YOUR TASK – Pull out every line below that contains the string "icon". Treat uppercase and lowercase as different.

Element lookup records

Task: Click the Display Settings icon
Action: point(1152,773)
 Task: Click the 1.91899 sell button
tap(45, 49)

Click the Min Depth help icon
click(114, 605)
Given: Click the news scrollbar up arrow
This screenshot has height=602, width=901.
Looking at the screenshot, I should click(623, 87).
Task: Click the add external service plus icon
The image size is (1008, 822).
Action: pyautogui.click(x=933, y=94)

...

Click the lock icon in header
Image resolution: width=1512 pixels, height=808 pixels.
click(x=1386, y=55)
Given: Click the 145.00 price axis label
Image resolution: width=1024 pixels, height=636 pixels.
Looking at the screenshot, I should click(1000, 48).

WRITTEN SOLUTION –
Task: Click the Display Settings icon
Click the Min Depth help icon
Task: Click the add external service plus icon
Click the lock icon in header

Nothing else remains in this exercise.